Su uno sfondo neutro, color bruno, emerge con gradualità la figura a mezzo busto di Cristo coronato di spine. La postura è quella sofferente del Cristo morto: le braccia intrecciate, il capo lievemente reclinato; la bocca serrata; gli occhi chiusi, privi di vita.
La ricomposizione successiva al sacrificio non è però immune dal dolore fisico: la pelle ha ormai il colore livido della morte; sulla fronte la corona di spine ha lasciato profondi graffi e fiotti di sangue sgorgano ancora dalla ferita sul costato e dal segno dei chiodi sulle mani. Una soffusa malinconia domina l’intera immagine, pensata per essere oggetto di intima riflessione per il devoto che vi si rivolgeva, cercando nella figura di Cristo il massimo esempio spirituale in cui immedesimarsi.

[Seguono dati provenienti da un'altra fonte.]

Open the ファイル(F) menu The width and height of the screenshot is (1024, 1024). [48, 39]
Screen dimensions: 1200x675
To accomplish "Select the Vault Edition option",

Il dipinto è stato variamente attribuito a Tiziano, Giorgione e Giovanni Bellini, sulla base di alcune caratteristiche stilistiche e compositive.
Lo schema belliniano dell’Imago pietatis e la struggente dolcezza di memoria giorgionesca, deponevano infatti contro la tradizionale attribuzione a Tiziano, avanzata per primo da Cavalcaselle e accettata poi da parecchi conoscitori e critici.
La debolezza dei tratti, l’imprecisione anatomica e la povertà grafica avevano comunque determinato un’ulteriore revisione critica dell’opera, ricondotta da Giovanna Nepi Scirè alla cerchia dei giorgioneschi o dei belliniani. Un’importante conferma di questa nuova lettura è venuta dal recente restauro, grazie al quale è stato possibile recuperare la firma dell’autore, ora identificato con Vittore Belliniano, della laboriosa bottega di Giovanni Bellini.
Il dipinto versava in buone condizioni conservative, grazie a una recente rifoderatura; la presentazione estetica, tuttavia, risultava penalizzata da uno spesso strato di vernice ingiallita e ossidata. Alcune mancanze di colore si localizzavano lungo i bordi; ritocchi pittorici erano visibili sulla palpebra destra, sui capelli e sulla spalla.
Il dipinto è stato quindi sottoposto a un’operazione di pulitura, volta a rimuovere lo strato di vernice alterata attraverso l’impiego di miscele solventi. La successiva reintegrazione pittorica è stata condotta con colori ad acquerello e a vernice, mediante velature in corrispondenza delle abrasioni e delle mancanze, tutte di piccola e media entità, che potevano essere quindi ricostruite nelle forme e nei toni originali.